Gardons-nous aussi d’une certaine précipitation. La rédaction des articles 2 et 3 soulève plusieurs difficultés. Tout d’abord, leur champ d’application couvre non seulement les photographies, comme pourrait le laisser supposer l’exposé des motifs, mais aussi un ensemble d’œuvres protégées.
Deux remarques peuvent être formulées :
Premièrement, outre le fait que la proposition de loi aurait pu mentionner la notion d’image fixe, l’étendue du champ paraît large au regard du caractère dérogatoire du dispositif proposé. Par ailleurs, il n’a pas été constaté de phénomène d’orphelinat, par exemple pour des œuvres relevant de l’architecture ou de la peinture.
Des questions telles que le reversement des droits en cascade qui pourraient se révéler nécessaires n’ont pas été tranchées.
Deuxièmement, la commission estime qu’il serait prudent d’appréhender toutes les questions relatives aux œuvres orphelines pour les secteurs de l’écrit et de l’image fixe, mais qu’il serait évidemment prématuré de vouloir l’étendre dès à présent au secteur de l’écrit.
Par ailleurs, le fonctionnement des sociétés de perception et de répartition des droits, les SPRD, paraît aussi confus et dangereux.
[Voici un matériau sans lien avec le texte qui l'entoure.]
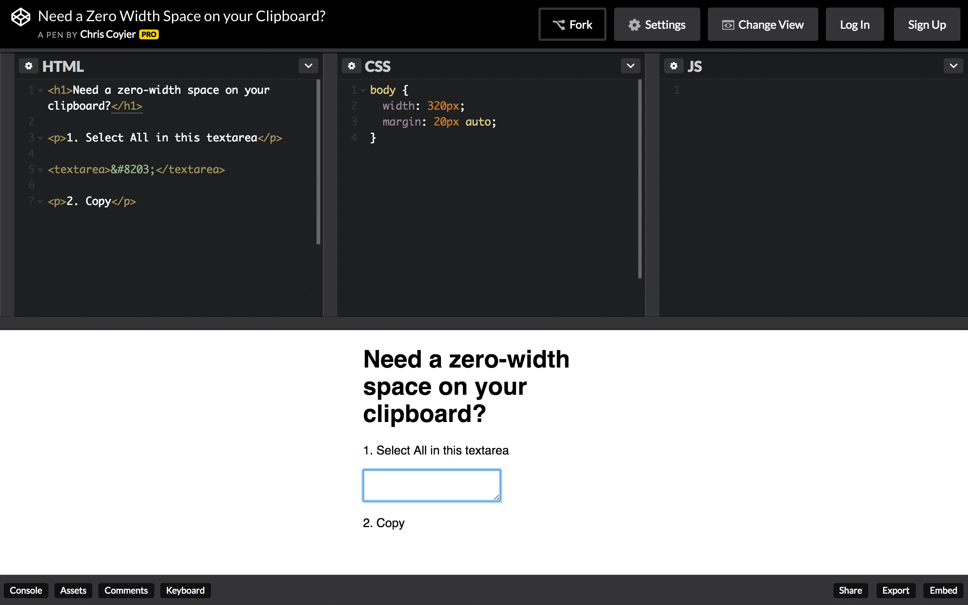
Task: Show Keyboard shortcuts
Action: click(x=185, y=590)
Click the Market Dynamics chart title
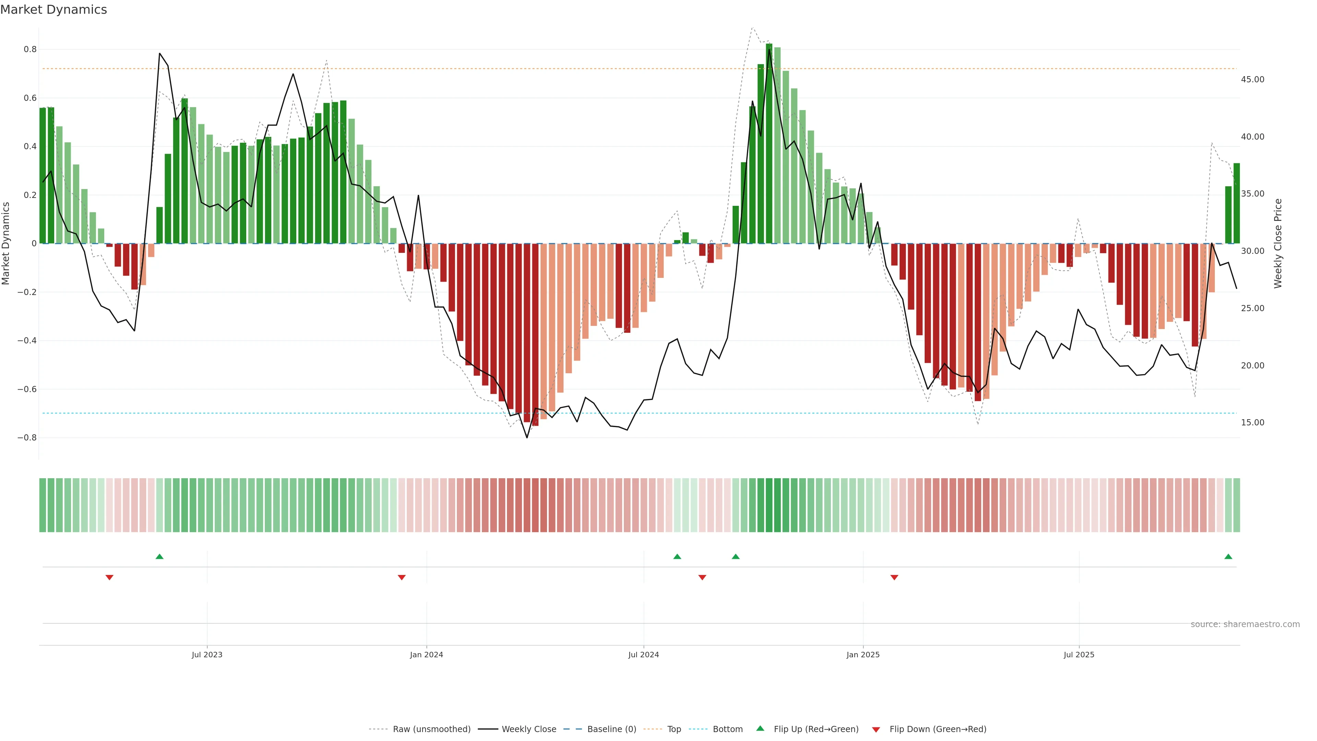The width and height of the screenshot is (1317, 741). coord(54,10)

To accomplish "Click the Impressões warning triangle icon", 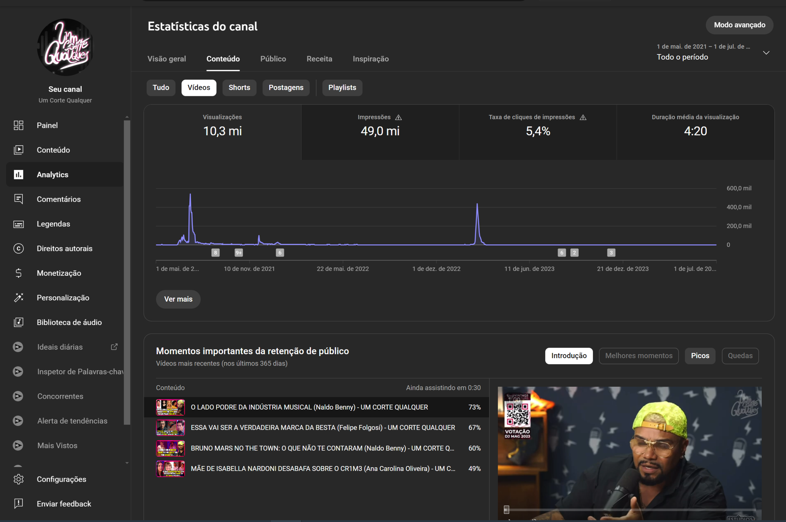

Elles seraient à la fois juge et partie. Rien ne précise dans quelles conditions seraient délivrées les autorisations d’exploitation.
Faut-il enfin trancher aujourd’hui, alors qu’une directive européenne est annoncée pour la fin du mois prochain ? J’entends bien le scepticisme de certains sur l’efficience de cette date, mais si la directive est effectivement publiée le 23 novembre, comme l’assure notre rapporteur et comme le laisse entendre le ministre, il ne serait pas sage de vouloir anticiper et de nous précipiter.
L’article 2 est intimement lié à l’article 3. Dès lors que l’un est supprimé, si c’est le cas, l’autre tombera automatiquement.
Néanmoins, sur le fond, je rejoins la commission lorsqu’elle suggère que les sommes collectées au titre de l’exploitation des œuvres orphelines soient affectées à l’amélioration des conditions de recherche des ayants droit.
Mais, monsieur le ministre, je ne suis pas tout à fait insensible au souhait exprimé par certains qu’une partie de ces sommes aille aussi au soutien au spectacle vivant, à la création, la diffusion ou la formation. Alors que la crise nous touche tous, y compris les artistes, il s’agirait pour les consommateurs d’une brise légère qui leur apporterait un peu d’air frais.
Mes chers collègues, vous l’avez bien compris, le groupe de l’Union centriste suivra la commission dans ses préconisations.
À l’instar de Mme Blandin, je n’épuiserai pas le temps de parole qui m’était imparti, puisque l’essentiel de ce que je voulais dire a déjà été exprimé.
Ainsi, je ne retarderai pas le moment du vote. Surtout, cela permettra à David Assouline de se coucher un peu plus tôt ce soir, lui qui se plaignait en commission du fait que la longueur de certaines séances publiques nocturnes avait quelque peu perturbé l’examen par la commission de la présente proposition de loi. (Applaudissements sur les travées de l’Union centriste et de l’UMP.)